An audio processing method includes the following operation: dividing an audio file into a plurality of audio segments, in which a processing of a first audio segment of the audio segments includes the following operations: analyzing a first lowest energy value in a spectrum of the first audio segment; comparing the first minimum energy value with a preset energy value, and using a higher one as a first noise floor; generating a first processed audio segment according to the first noise floor and the first audio segment; compressing the first processed audio segment to produce a compressed audio segment; and sending the compressed audio segment to an audio playback device.

Description

FIELD OF INVENTION
The invention relates to a processing method. More particularly, the invention relates to a processing method and a non-transitory computer readable medium for compressing audio file.
BACKGROUND
Traditionally, if an audio file is to be transmitted to an audio playback device via a wireless transmission protocol that supports only a low-frequency bandwidth, such as Bluetooth, a distortion/lossy compression method such as MP3 format is configured to substantially reduce the amount of data. The distorted compression method may seriously cause the loss of low frequency and high frequency sound in the audio file, or reduce the original rich frequency or volume change, and greatly reduce the quality of the audio signal.
In addition, a general compression technique generally involves converting a voice file into a large number of operations such as conversion between a time domain and a frequency domain. However, a small-sized playback apparatus such as a Bluetooth headset, a Bluetooth speaker, or the like generally has only a microprocessor with a low processing capability. When performing decompression of audio files, these small-scale broadcast devices will take a long processing time and cannot be played instantly.
SUMMARY
An embodiment of this disclosure is to provide an audio processing method includes the following operation: dividing an audio file into a plurality of audio segments, in which a processing of a first audio segment of the audio segments includes the following operations: analyzing a first lowest energy value in a spectrum of the first audio segment; comparing the first minimum energy value with a preset energy value, and using a higher one as a first noise floor; generating a first processed audio segment according to the first noise floor and the first audio segment; compressing the first processed audio segment to produce a compressed audio segment; and sending the compressed audio segment to an audio playback device.
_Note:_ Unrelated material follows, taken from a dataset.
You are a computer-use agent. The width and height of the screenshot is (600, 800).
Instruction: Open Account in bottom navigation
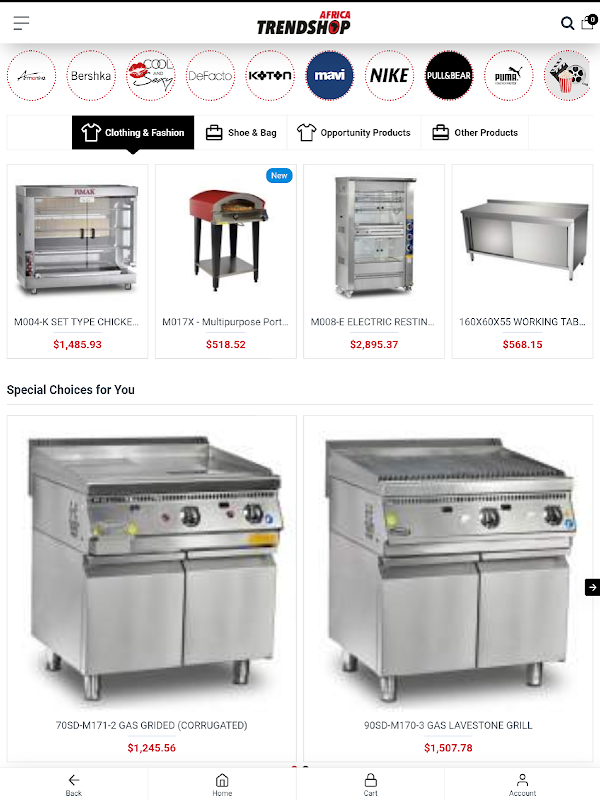pos(522,785)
An embodiment of this disclosure is to provide a non-transitory computer readable medium storing a plurality of instructions, wherein when the instructions are executed by a processing unit, a plurality of operations as following are executed: dividing an audio file into a plurality of audio segments, wherein a processing of one of the audio segments comprises the following operations: analyzing a lowest energy value in a spectrum of the one of the audio segments; comparing the first minimum energy value with a preset energy value and using a higher one as a noise floor; generating a processed audio segment according to the noise floor and the one of the audio segments; compressing the processed audio segment to produce a compressed audio segment; and sending the compressed audio segment to an audio playback device.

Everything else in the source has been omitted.